Time for Education: Data Mining in High School - Yuli Zhan

Time for Education: Data Mining in High School

Yuli Zhan ／English

    Time for Education: Data Mining in High School

Key Words:
education, data mining, NumPy, bisecting K-means, regression tree

1. Background
With the increasing popularity of the idea of “big data” in recent years, we have witnessed a variety of data mining practices in many areas such as finance and social studies. While we are celebrating for such practical progress, the field of education seems to be “indifferent” about the trend. Surely, traditional school education heralds centuries of refinement and perfection which may not necessarily need any further changes. However, when Massive Open Online Course(MOOC) has attracted millions of students all over night, we cannot help asking: is there any other undiscovered potential in education in the Era of Information?

With such consideration, we came up with the idea of “data mining in school”.

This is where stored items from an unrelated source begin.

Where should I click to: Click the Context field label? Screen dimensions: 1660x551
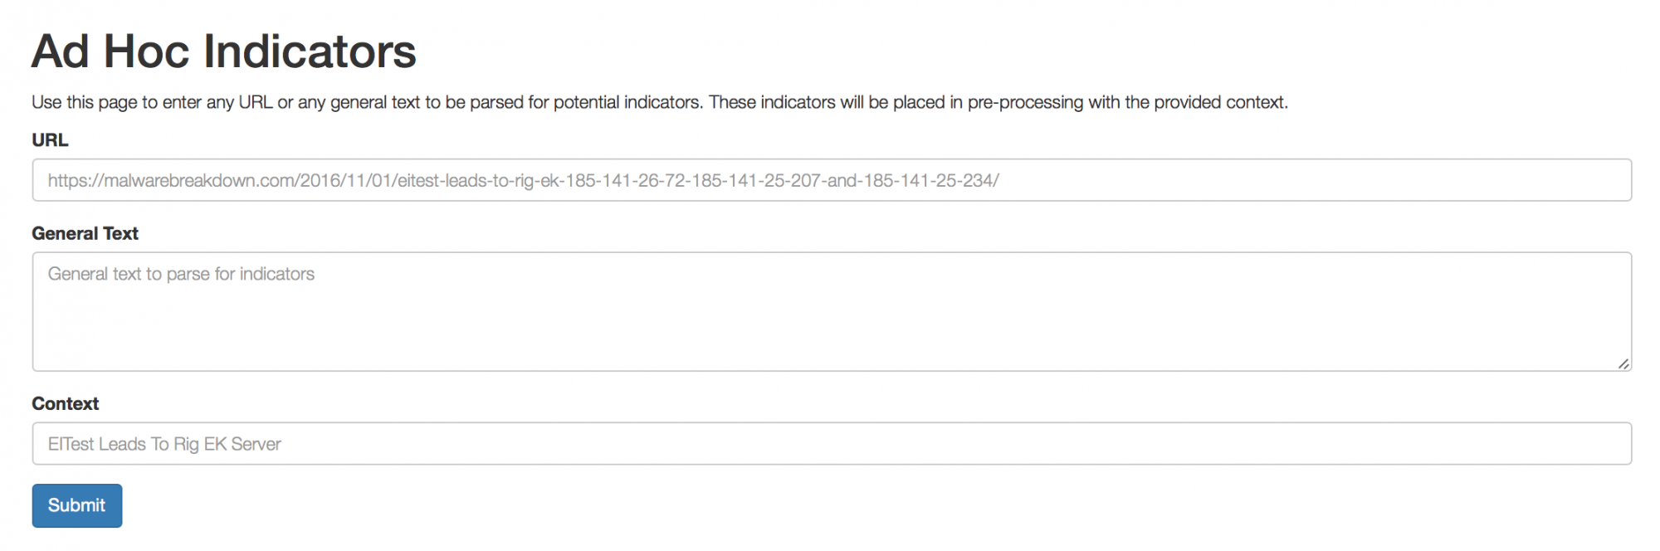click(x=65, y=404)
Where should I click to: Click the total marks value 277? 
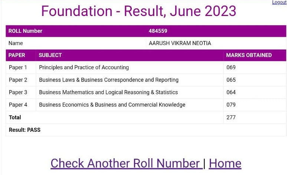[231, 117]
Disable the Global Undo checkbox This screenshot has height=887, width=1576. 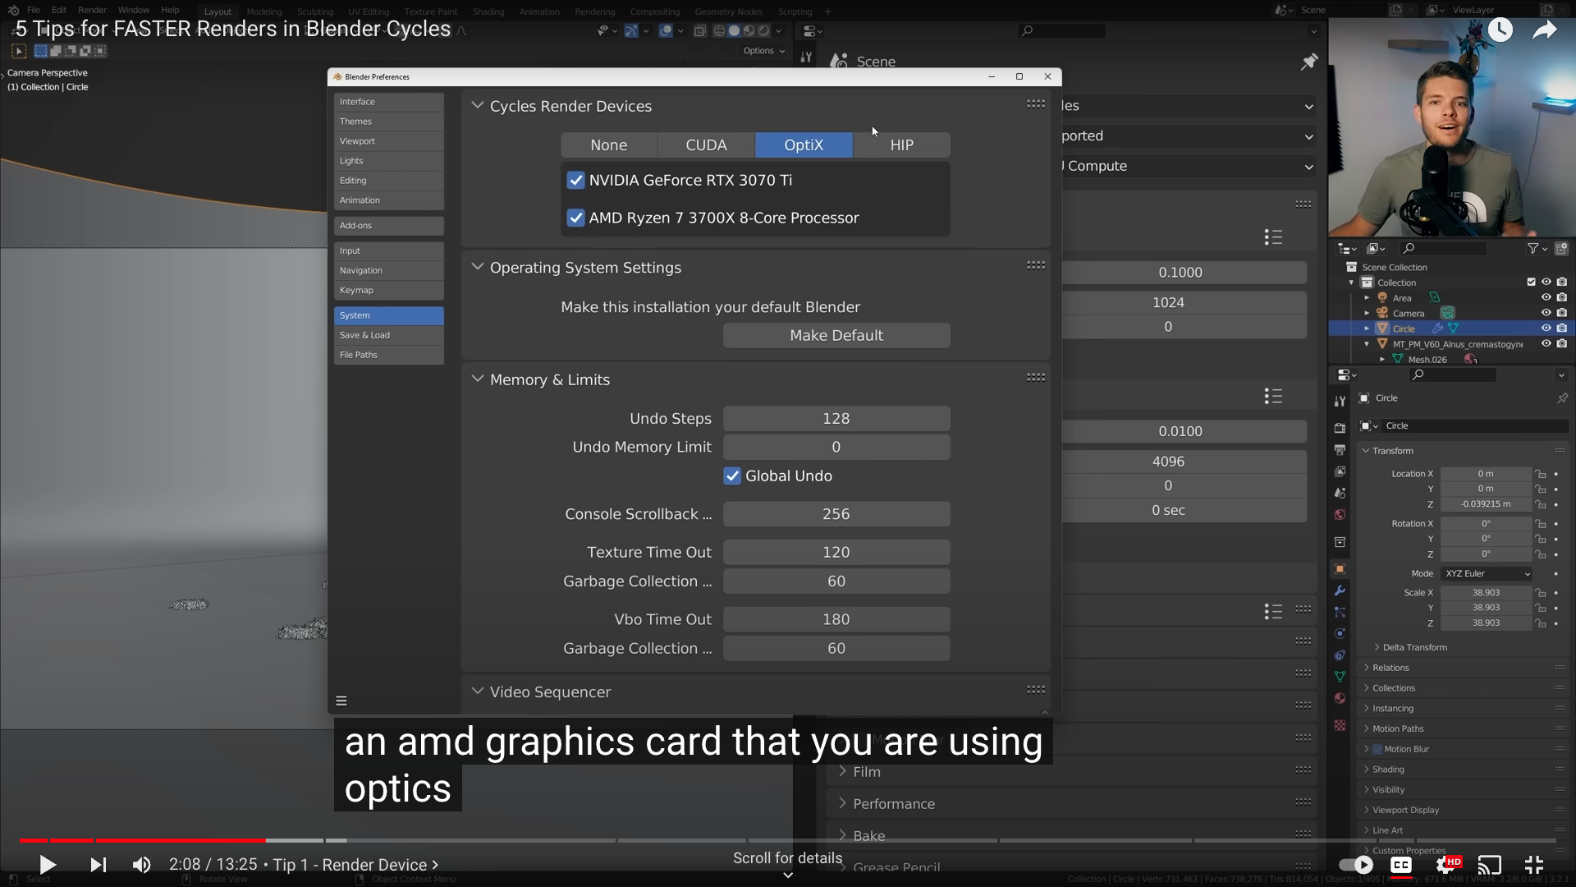point(732,476)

An abundance of data is generated in a school on a daily basis: academic results from regular examinations, comments from teachers and records of Co-Curriculum Activities(CCAs). We believe there should be much possibility hidden in the mass data and the student will be the ultimate beneficiary from it.

2. What we have done
As Junior College students, we have applied and obtained anonymous records of past year students from the school side. In the presentation, we are going to show you how the big dataset containing various records from 1000 students is digested and understood by the machine. With NumPy and its strong mathematical function, valuable data is uncovered which helps to improve some long been practiced traditional measures of education.

Two implemented cases will be shown:
1)  Big data based member allocation for small group study
2)   A-level examination result prediction

Small group study gathers students with similar academic performances and study patterns so as to facilitate teachers to give specific help and instructions. On the other hand, A-level result prediction is valued by many universities during enrollment while it let students more aware of their strengths and weaknesses in different subjects so as to have a more effective revision strategy.
However, both of these two important events heavily rely on teachers’ experiences and personal judgement which can be biased and inaccurate to a certain extent. Thus, our focus is to find a more scientific alternative method to improve quality of these two activities through data mining.

Through out the process of data analysis, we have adopted the idea of clustering and regression to    allocate groups and to predict continuous data separately. Bisecting K-means and regression tree are two main algorithms implemented for this data mining. The final result is plotted by matplotlib.

3. Presentation Outline
In the short period of 25 minutes presentation, we hope to cover the following aspects:
1) The practice and the outcome of the Python-data-mining combination in education, showing its potential under traditional school curriculum.

2) Advantages of Python and NumPy in data mining algorithm implementation. Though the two algorithm covered in this presentation are not very much complicated, the use of Python has greatly simplified the implementation process. We will firstly give a brief introduction on K-means and regression tree algorithms and their statistical principals behind. Then we will show how these problems are elegantly solved by using NumPy(e.g. various matrix calculation and built-in functions). Also, Python’s strength on data processing and displaying is also covered such as its easy file access, slicing and matplotlib.

3) Further plans/call for participation
Due to time constrains, some of our ideas and plans have not been finalized  like profiling of student characters using naive bayes classifier or psychological crisis intervention using text analysis. With the help of PyCon, we hope to encourage more people to participate in the school data mining project to benefit a larger group of students.

4.Selection of Audience Level
We have selected the “beginner” level based on the following reasons:
Data mining has long been known as difficult to understand. With the help of Python and our presentation, we will try to simplify difficult concepts to reach to a larger group of audiences, showing charm and practical usage of data mining.
As a high school student, I myself is still the beginner in both Computing and Python. The beginner level may be a more suitable point to begin with.

About Speaker

Zhan Yuli is a senior high student currently taking A-level computing in Dunman High School, Singapore. He started to learn Python and Android development since two years ago based on previous competitive programming experiences. With great interest about education, he is now studying data mining in the hope that it would help improve learning expriences under the traditional school curriculum.	

詹宇立，19歲。
現新加坡德明政府中學高二學生，主修計算機（A-level Computing）科目。對于計算機的最初認識來自於算法競賽，兩年前開始系統學習Python和Android開發，一年前接觸到數據挖掘和機器學習并產生很大興趣。因父母均在教育行業工作且自己也身為學生，對於傳統學校教育在信息時代下面臨的挑戰很有興趣，希望能盡自己微薄之力。